Through the fields we go with dresses
An inch of mud that stains the bottom of our dresses
Wishing we could talk to trees
And dreaming of the things they’d say.
Would they tell a story of a sweet romance
Or of the Austen girls that bounded by?
I wish that I could speak to them
And hear the tales that they would tell.
I live very close to where Jane Austen was born. I sometimes go running and pass the church where her father was rector and it’s lovely to stop and remember the fact that Jane could well have stood in the very spot that I am standing on.
I’ve sometimes found myself out on my runs through the fields, wondering what the trees would say if they could talk. They would probably have seen Jane bounding past in the same way that Elizabeth Bennet would have done so.
I also used to work in a forest and I sometimes felt like the trees would whisper as I walked through, especially at night when I could hear them creaking in the wind.
Trees are so permanent and so romantic. They offer shade in the heat of the day, and they beg for lovers to carve their initials in their bark. They must hear and feel so many whispers of love and hissed arguments.

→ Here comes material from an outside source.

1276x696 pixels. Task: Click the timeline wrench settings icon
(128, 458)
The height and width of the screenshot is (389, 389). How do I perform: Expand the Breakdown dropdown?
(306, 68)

I feel so lucky to live out in the countryside and to have so much literary history so close to me. To have rested under the same tree that Jane may have also sat below is such a beautiful thought and I wish that they could tell me everything that they have seen.
Much Love
Rachel xx
clcouch123
I’m happy you engage with the history of where you live. Living near where Jane Austen lived sounds grand. The trees come across especially impressively, for instance in the way they creak at night. I do love trees, as did Tolkien and you do.
crispina kemp
You are indeed blessed. I have Horatio Nelson and Charles Dickens o bandy with. Not quite the same genre!